=== Entries supplied ===

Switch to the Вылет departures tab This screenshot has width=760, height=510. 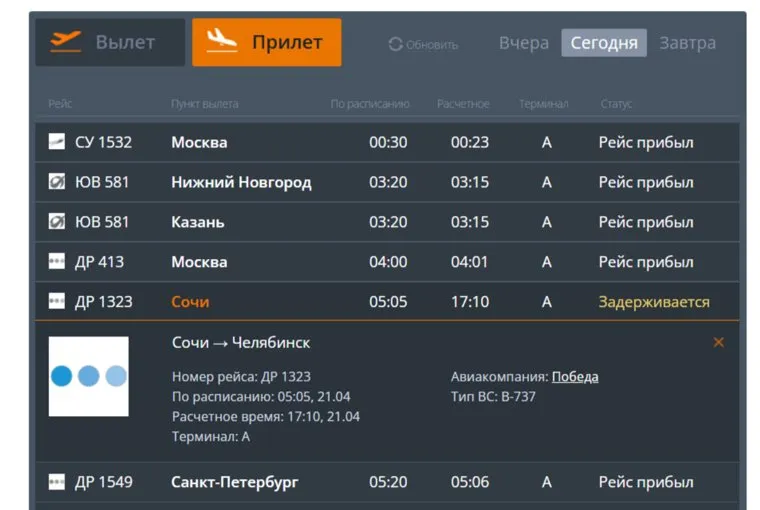point(110,42)
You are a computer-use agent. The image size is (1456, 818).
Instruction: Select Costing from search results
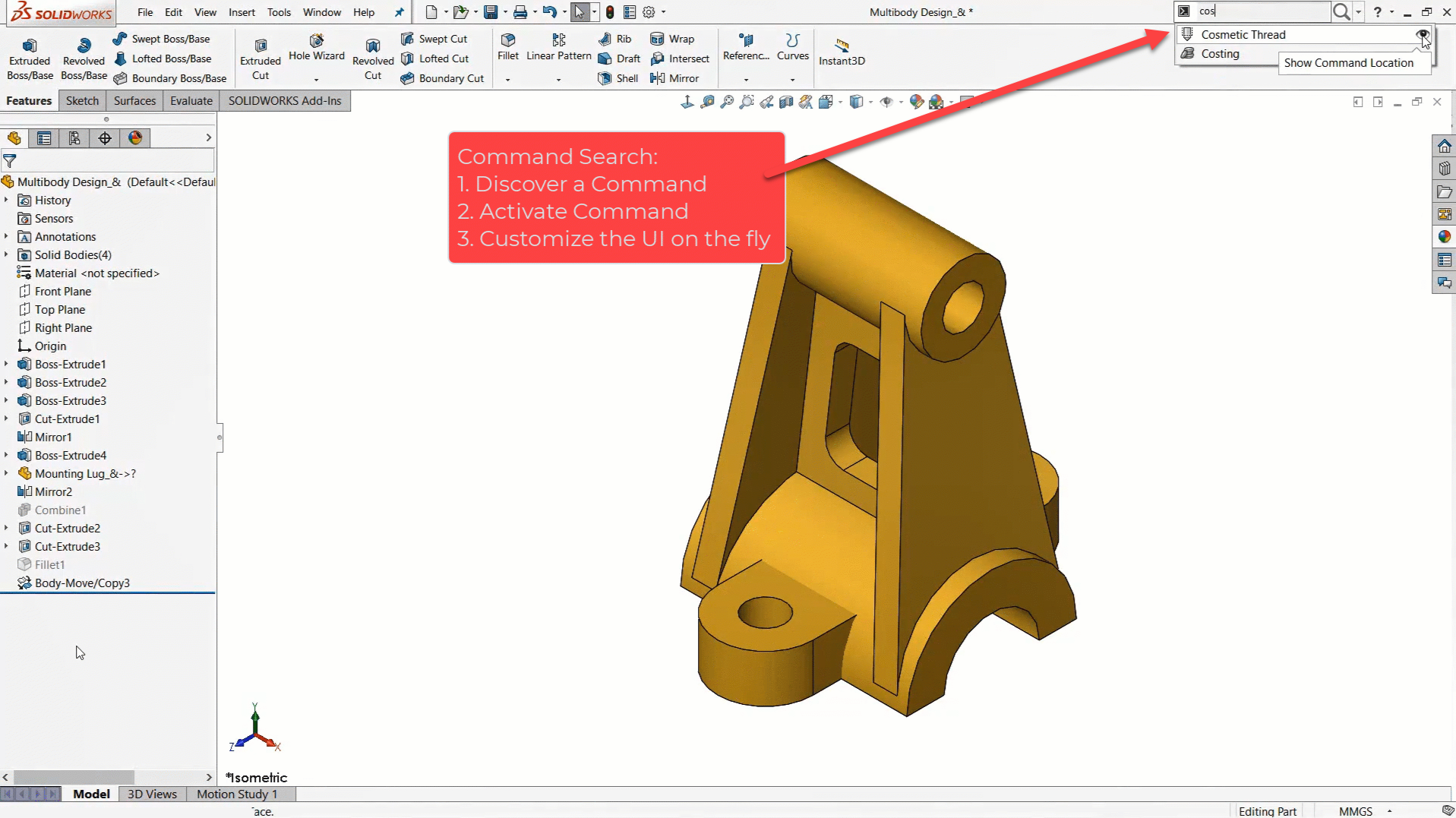(x=1220, y=54)
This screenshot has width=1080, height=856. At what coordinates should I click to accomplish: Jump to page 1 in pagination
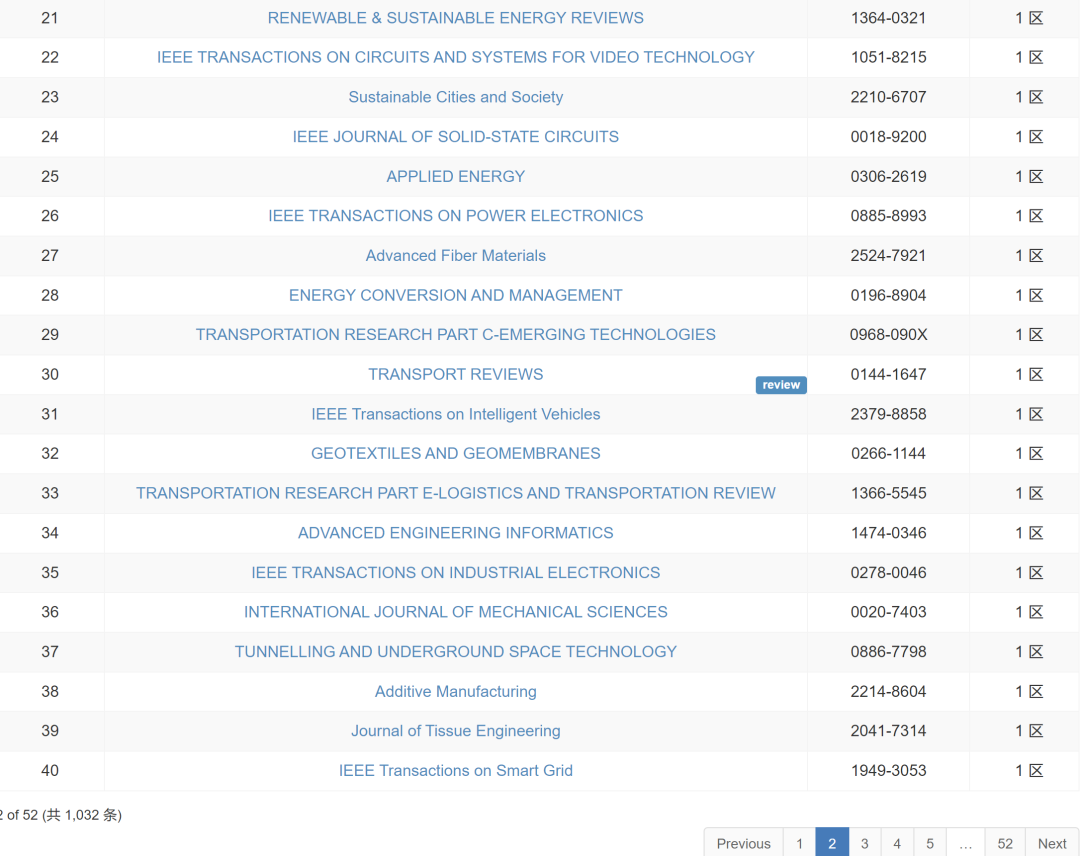pyautogui.click(x=799, y=843)
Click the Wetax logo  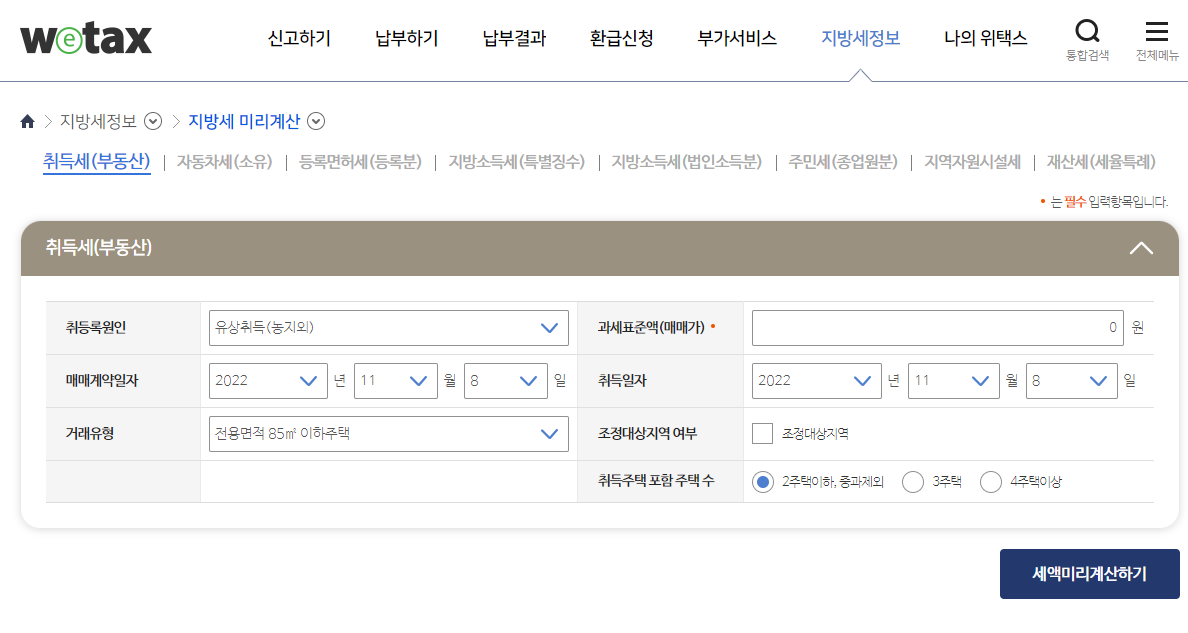[x=85, y=38]
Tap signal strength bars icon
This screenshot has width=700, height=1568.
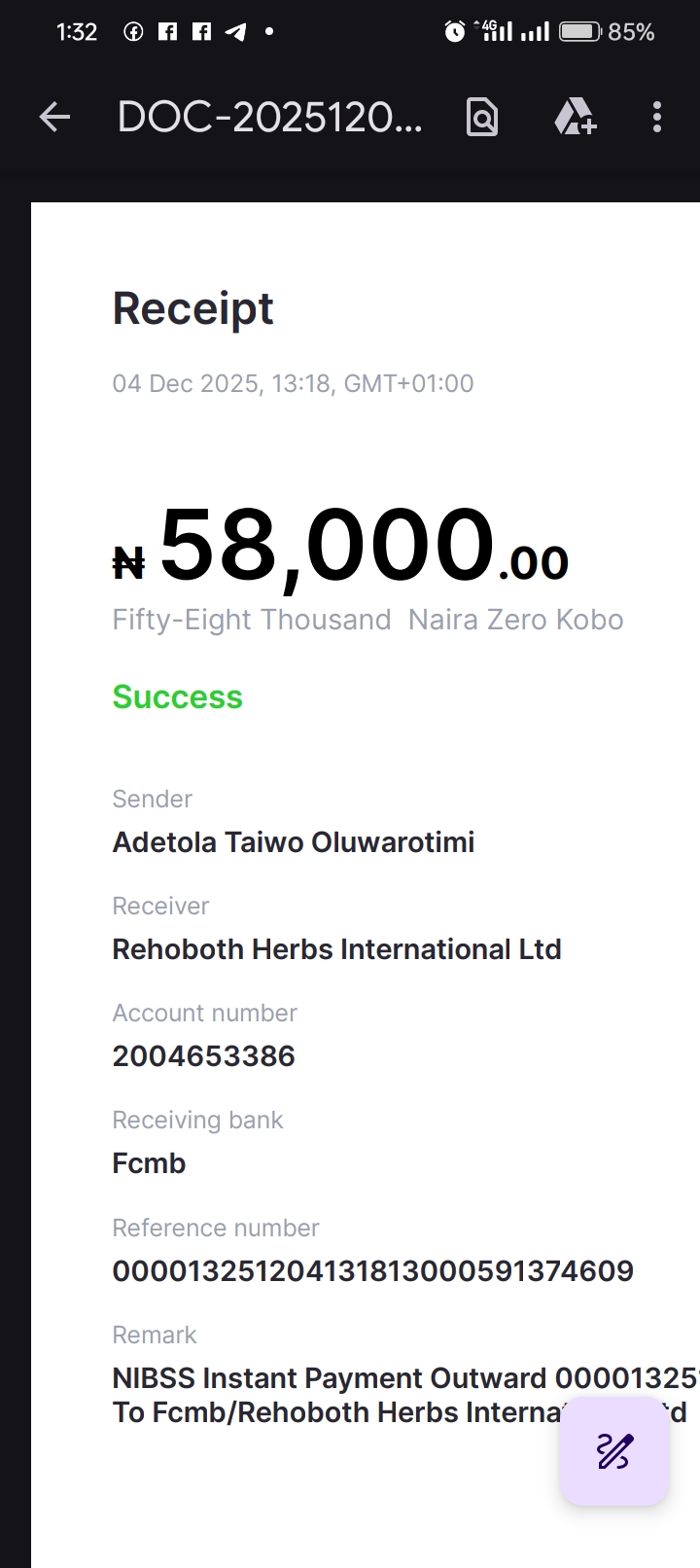tap(535, 32)
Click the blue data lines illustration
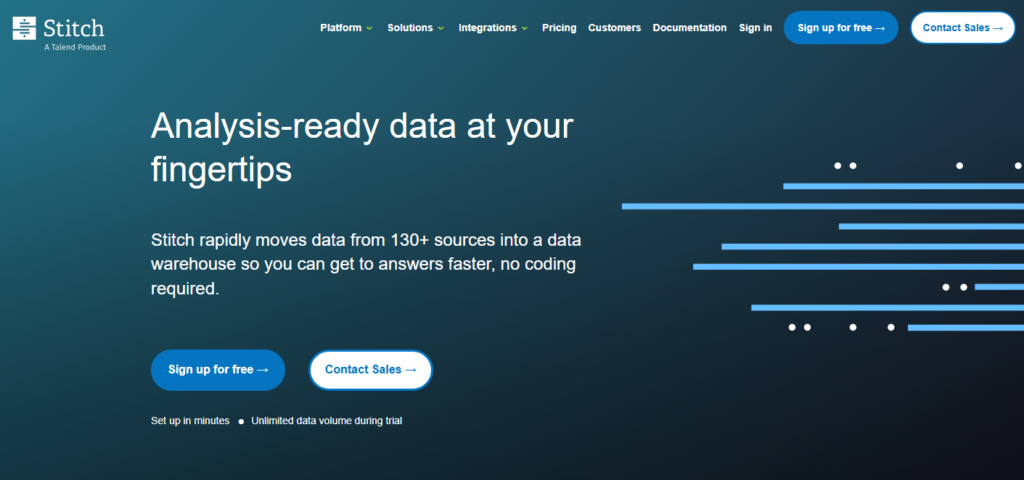The height and width of the screenshot is (480, 1024). click(x=850, y=247)
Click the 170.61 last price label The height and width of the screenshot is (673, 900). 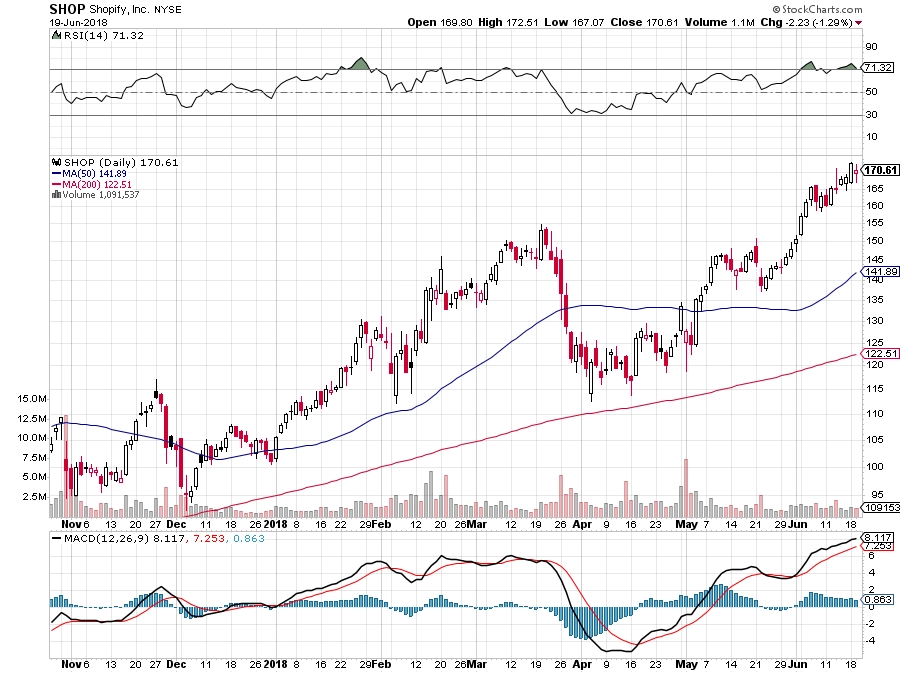click(x=880, y=170)
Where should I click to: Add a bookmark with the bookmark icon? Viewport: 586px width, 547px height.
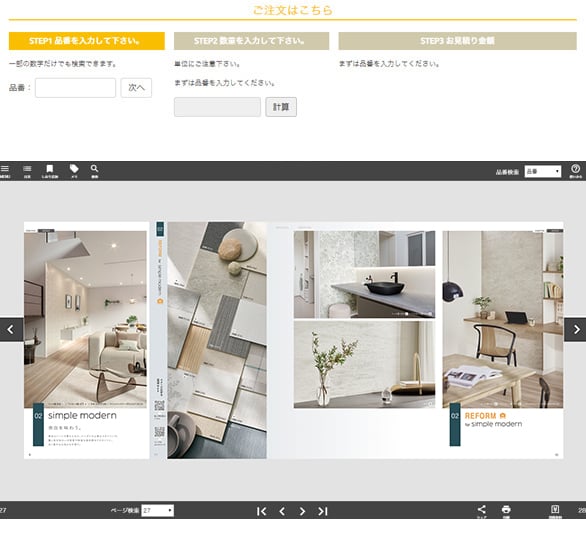pos(50,171)
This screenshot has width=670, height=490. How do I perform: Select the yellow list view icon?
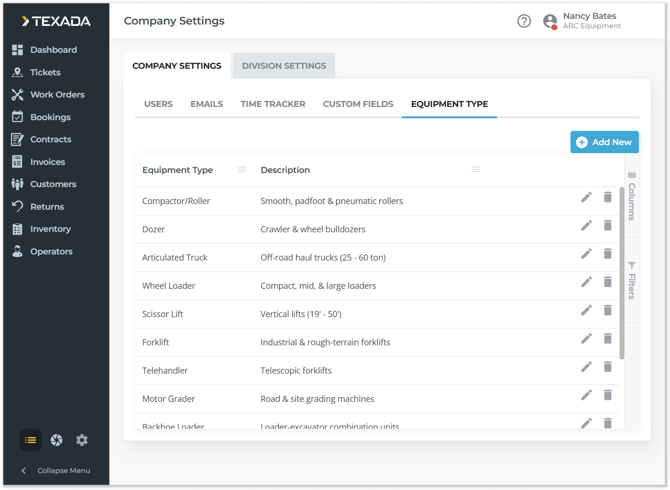pos(31,440)
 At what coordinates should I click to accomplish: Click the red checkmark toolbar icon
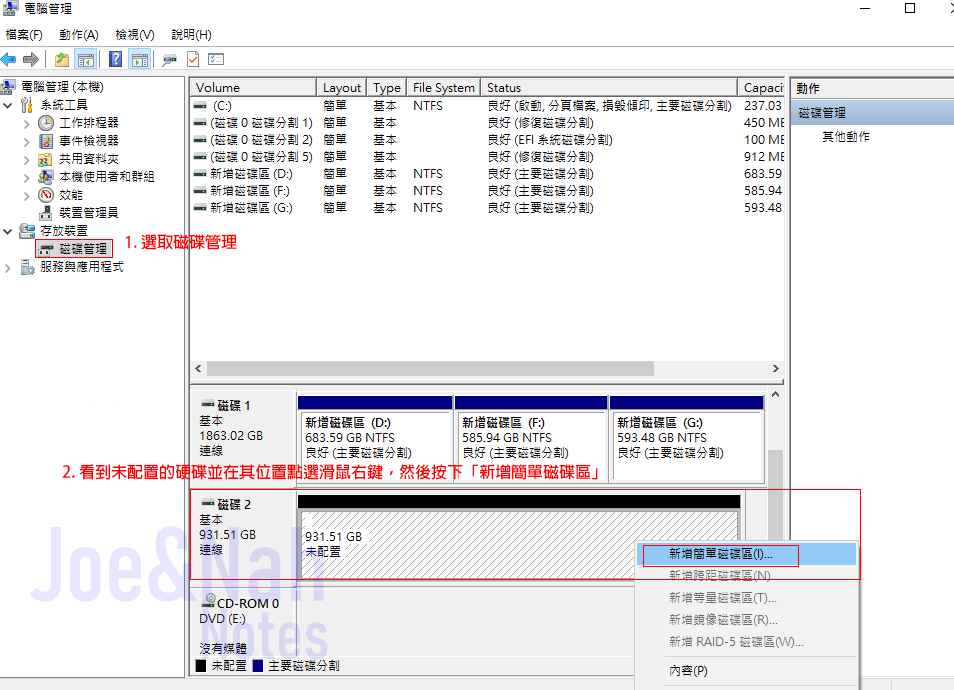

===

=== What you will do ===
Your task is to transcribe exactly the lines from the one containing "This screenshot has width=670, height=490." through the final line of the entries above, pictures excluded.

=== Exercise response ===
This screenshot has width=670, height=490. How do I perform: Select the yellow list view icon?
pos(31,440)
 At what coordinates should I click to accomplish: Click the red checkmark toolbar icon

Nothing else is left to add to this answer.